Task brief
Every line of the data is to be transcribed without error.

++++++++++++++++++++

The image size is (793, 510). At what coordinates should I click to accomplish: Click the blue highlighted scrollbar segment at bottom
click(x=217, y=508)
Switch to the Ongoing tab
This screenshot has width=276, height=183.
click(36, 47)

++++++++++++++++++++

Result for this task
The image size is (793, 510). At what coordinates should I click to accomplish: Click the blue highlighted scrollbar segment at bottom
click(x=217, y=508)
Switch to the Ongoing tab
This screenshot has width=276, height=183.
click(36, 47)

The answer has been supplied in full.